[Stored data]

------------------------------

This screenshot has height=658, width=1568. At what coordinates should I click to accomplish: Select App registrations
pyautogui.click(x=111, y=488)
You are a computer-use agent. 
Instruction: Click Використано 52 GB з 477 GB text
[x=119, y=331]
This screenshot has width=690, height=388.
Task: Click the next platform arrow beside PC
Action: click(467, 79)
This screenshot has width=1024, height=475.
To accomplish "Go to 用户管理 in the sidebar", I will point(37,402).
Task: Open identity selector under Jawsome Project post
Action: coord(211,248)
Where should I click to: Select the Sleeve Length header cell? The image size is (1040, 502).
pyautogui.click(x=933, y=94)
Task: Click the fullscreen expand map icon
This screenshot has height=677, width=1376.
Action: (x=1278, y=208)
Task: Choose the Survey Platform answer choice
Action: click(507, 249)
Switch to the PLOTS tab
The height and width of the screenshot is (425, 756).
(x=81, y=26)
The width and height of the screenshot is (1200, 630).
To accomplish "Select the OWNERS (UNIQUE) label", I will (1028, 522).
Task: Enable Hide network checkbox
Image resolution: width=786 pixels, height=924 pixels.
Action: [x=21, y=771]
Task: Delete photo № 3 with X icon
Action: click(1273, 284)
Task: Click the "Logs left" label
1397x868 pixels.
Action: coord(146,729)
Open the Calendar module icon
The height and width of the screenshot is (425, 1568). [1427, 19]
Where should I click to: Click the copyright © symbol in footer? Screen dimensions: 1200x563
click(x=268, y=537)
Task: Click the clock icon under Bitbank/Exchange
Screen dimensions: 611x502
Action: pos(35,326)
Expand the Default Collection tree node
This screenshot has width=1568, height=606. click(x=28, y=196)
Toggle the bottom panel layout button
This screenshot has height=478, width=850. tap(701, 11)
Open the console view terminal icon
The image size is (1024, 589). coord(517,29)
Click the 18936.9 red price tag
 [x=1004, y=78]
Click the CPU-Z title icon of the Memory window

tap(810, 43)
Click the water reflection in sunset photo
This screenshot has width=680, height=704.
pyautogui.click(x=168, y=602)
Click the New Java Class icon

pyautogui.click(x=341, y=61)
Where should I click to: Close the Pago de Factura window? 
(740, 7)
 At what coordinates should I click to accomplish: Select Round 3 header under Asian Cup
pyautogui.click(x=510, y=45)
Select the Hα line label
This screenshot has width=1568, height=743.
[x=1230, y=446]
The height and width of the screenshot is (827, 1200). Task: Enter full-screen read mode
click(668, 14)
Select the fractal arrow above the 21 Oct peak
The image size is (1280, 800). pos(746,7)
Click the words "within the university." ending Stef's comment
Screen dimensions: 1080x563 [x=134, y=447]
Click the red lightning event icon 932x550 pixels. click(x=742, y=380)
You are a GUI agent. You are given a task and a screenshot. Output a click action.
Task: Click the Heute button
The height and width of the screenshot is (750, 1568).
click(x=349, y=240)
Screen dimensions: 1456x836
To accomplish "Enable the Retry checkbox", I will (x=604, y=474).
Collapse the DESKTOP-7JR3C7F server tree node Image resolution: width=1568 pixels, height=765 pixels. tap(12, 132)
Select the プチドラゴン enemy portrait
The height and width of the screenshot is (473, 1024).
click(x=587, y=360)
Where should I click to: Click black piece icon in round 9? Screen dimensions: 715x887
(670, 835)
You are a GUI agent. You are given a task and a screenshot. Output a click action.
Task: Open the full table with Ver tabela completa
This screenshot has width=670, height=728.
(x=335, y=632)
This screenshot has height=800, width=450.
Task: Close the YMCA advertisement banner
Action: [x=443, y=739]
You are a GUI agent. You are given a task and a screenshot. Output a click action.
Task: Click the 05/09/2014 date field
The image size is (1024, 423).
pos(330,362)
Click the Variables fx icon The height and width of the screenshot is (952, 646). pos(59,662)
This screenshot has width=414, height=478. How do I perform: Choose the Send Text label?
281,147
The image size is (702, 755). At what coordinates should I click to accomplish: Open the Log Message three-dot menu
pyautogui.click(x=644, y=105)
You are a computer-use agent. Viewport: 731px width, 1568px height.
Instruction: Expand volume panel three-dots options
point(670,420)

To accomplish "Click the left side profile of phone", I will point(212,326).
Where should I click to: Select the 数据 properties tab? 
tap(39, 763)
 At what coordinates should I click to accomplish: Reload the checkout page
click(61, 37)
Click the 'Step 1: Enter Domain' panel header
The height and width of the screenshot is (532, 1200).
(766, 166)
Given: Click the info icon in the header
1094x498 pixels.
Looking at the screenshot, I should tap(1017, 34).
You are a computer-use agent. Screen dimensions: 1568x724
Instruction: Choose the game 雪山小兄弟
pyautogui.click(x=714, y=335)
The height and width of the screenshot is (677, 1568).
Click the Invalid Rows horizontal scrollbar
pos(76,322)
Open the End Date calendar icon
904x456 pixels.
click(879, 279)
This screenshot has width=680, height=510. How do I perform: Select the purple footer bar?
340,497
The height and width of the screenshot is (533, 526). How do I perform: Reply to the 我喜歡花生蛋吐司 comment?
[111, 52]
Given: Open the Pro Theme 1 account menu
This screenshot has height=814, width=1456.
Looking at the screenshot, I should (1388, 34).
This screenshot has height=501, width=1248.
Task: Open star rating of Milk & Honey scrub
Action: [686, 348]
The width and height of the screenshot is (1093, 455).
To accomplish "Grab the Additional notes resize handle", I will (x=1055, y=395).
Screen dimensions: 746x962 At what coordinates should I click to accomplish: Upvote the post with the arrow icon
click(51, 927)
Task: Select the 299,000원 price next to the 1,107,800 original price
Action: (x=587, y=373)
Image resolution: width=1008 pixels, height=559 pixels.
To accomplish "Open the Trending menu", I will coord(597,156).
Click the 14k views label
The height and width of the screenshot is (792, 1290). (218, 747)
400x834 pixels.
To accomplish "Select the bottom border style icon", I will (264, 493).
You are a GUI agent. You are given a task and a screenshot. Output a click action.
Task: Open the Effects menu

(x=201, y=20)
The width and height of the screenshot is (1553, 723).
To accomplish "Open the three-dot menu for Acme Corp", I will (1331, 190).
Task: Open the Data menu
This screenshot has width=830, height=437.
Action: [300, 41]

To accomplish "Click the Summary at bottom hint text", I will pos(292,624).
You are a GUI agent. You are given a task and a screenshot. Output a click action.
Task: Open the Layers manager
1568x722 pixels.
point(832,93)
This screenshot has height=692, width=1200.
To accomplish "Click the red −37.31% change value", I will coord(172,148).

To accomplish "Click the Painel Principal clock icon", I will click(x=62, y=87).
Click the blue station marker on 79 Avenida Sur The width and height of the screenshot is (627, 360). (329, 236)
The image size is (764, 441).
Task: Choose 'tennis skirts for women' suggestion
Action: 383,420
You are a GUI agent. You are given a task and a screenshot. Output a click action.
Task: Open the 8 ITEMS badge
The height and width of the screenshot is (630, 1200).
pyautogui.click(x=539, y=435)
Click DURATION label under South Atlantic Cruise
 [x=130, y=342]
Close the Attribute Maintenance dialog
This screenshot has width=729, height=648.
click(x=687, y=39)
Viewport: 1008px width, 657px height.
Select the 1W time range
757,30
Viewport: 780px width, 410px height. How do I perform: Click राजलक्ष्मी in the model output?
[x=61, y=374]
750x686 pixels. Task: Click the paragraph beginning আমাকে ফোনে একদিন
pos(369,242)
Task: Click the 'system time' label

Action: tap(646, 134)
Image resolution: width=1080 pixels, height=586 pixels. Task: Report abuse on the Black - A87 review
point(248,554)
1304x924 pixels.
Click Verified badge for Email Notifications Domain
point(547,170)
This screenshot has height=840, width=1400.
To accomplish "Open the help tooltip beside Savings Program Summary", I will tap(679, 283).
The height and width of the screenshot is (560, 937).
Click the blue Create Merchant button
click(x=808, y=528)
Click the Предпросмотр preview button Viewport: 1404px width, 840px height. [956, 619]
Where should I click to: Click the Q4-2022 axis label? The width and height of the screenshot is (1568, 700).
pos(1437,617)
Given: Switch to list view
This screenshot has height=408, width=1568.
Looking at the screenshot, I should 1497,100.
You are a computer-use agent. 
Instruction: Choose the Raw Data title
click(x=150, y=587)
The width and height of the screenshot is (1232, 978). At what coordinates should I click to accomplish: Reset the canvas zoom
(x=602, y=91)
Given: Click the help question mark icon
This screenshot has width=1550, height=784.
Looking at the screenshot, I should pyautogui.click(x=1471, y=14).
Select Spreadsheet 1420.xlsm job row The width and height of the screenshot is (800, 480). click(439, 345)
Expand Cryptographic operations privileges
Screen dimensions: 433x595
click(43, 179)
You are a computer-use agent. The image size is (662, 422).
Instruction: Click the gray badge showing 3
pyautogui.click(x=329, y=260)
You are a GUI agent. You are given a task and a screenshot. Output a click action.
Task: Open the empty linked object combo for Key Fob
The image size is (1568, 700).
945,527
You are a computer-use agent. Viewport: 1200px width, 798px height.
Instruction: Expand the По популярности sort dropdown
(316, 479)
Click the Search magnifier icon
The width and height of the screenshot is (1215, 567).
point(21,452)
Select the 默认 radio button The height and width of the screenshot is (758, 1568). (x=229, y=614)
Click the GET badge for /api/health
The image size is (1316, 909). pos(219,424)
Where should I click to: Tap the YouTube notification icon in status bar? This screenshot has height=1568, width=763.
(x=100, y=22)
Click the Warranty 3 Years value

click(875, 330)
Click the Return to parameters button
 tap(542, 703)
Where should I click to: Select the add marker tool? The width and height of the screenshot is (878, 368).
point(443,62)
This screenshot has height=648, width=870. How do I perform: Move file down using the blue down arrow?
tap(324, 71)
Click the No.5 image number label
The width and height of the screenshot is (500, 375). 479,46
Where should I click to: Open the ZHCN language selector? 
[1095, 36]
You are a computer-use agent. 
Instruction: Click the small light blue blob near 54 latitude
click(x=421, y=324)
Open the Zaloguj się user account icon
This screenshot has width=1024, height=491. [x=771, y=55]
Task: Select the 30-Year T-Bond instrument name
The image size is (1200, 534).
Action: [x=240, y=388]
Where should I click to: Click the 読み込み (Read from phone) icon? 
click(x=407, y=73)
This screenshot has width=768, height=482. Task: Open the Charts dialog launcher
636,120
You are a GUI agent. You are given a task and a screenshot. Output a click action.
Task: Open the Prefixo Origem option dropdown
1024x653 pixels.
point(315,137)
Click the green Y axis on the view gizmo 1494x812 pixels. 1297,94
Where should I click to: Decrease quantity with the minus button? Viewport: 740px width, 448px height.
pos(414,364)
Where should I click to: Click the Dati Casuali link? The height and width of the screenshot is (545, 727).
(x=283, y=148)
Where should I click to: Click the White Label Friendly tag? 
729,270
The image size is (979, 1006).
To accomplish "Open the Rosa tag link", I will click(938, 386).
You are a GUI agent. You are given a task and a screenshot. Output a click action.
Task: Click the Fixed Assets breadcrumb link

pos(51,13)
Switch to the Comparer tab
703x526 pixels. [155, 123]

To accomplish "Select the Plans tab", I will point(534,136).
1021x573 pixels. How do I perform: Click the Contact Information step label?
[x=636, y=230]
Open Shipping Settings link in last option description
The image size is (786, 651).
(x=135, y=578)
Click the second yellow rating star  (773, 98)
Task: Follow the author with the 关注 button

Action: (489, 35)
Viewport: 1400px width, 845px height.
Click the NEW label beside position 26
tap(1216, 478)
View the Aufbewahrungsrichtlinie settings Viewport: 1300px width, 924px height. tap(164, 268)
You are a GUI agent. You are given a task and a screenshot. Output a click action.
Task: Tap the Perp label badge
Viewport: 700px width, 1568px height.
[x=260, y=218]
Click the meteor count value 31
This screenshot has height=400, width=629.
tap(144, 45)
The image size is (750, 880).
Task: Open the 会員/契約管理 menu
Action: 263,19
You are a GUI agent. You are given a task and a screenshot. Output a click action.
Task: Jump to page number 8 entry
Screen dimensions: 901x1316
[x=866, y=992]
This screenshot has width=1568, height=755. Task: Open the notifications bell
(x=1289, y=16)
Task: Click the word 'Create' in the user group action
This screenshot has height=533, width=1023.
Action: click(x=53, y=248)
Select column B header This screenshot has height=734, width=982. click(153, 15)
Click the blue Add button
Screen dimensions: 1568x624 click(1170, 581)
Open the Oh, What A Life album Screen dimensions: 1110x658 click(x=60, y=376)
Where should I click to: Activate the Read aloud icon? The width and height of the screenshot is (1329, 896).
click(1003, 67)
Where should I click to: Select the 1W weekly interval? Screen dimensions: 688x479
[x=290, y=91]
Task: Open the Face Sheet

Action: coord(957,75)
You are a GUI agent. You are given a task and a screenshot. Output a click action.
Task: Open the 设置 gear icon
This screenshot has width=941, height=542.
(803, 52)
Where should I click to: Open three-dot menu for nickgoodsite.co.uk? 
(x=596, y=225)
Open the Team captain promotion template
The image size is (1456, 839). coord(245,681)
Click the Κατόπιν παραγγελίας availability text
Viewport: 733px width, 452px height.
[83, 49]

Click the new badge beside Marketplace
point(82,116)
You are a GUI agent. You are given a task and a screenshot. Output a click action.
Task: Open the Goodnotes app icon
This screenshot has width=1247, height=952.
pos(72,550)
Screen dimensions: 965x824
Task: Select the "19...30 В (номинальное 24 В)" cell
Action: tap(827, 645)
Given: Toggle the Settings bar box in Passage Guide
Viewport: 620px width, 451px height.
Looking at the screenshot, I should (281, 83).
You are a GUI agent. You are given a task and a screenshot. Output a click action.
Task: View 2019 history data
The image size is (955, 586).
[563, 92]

------------------------------

# [TASK ITEM]
The response consists of the lines above that contain "Enable".

# [REPLY]
Task: Enable Hide network checkbox
To accomplish "Enable the Retry checkbox", I will (x=604, y=474).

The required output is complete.